Activity = The lines wanted are those from the one containing "The width and" to the last line of the entries below; output them exactly, leaving out pictures.

Extracted material =

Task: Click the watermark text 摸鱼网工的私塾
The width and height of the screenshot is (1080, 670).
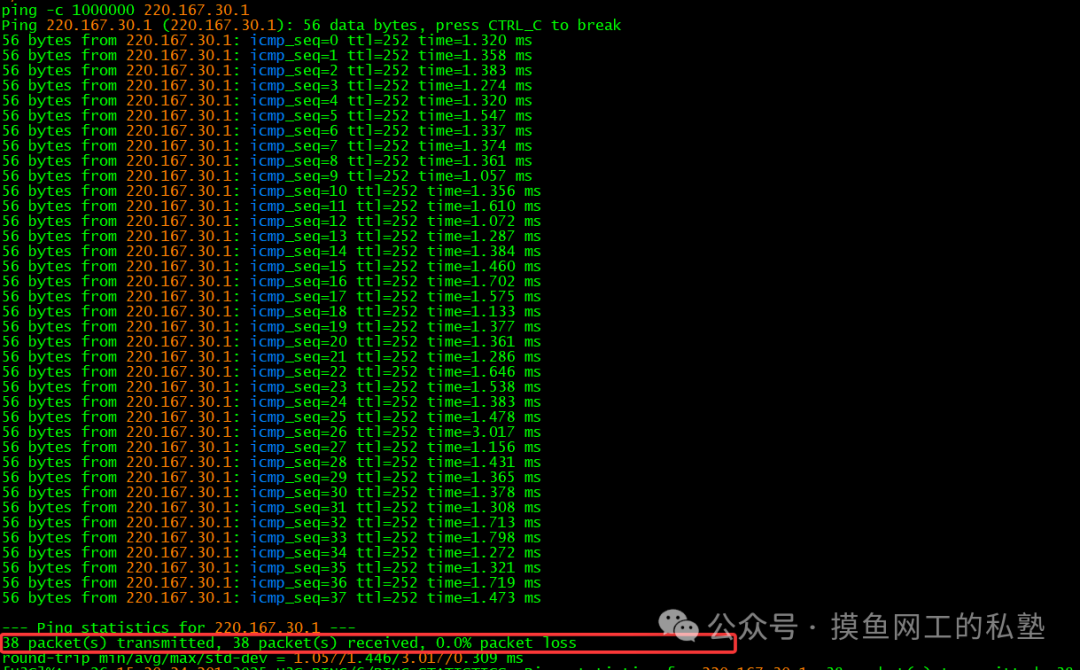Action: tap(937, 627)
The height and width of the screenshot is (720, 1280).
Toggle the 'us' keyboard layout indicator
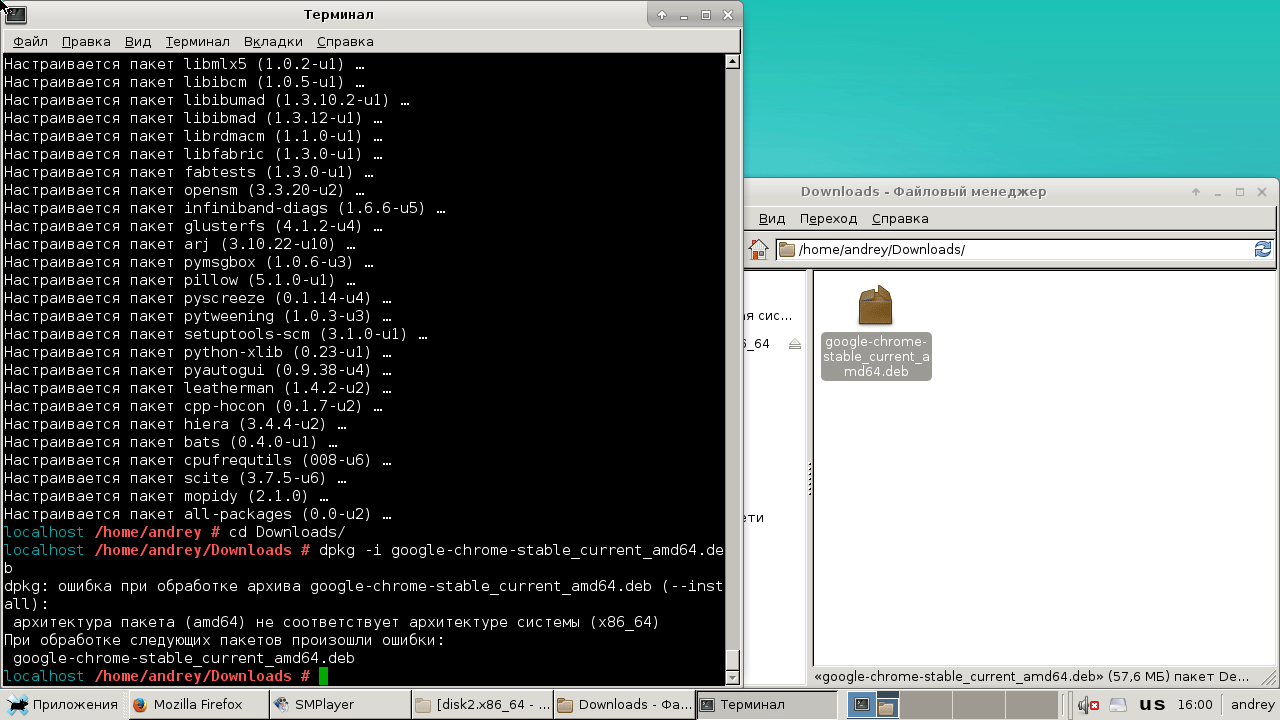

Result of this task =
The width and height of the screenshot is (1080, 670).
Action: tap(937, 627)
The height and width of the screenshot is (720, 1280).
Toggle the 'us' keyboard layout indicator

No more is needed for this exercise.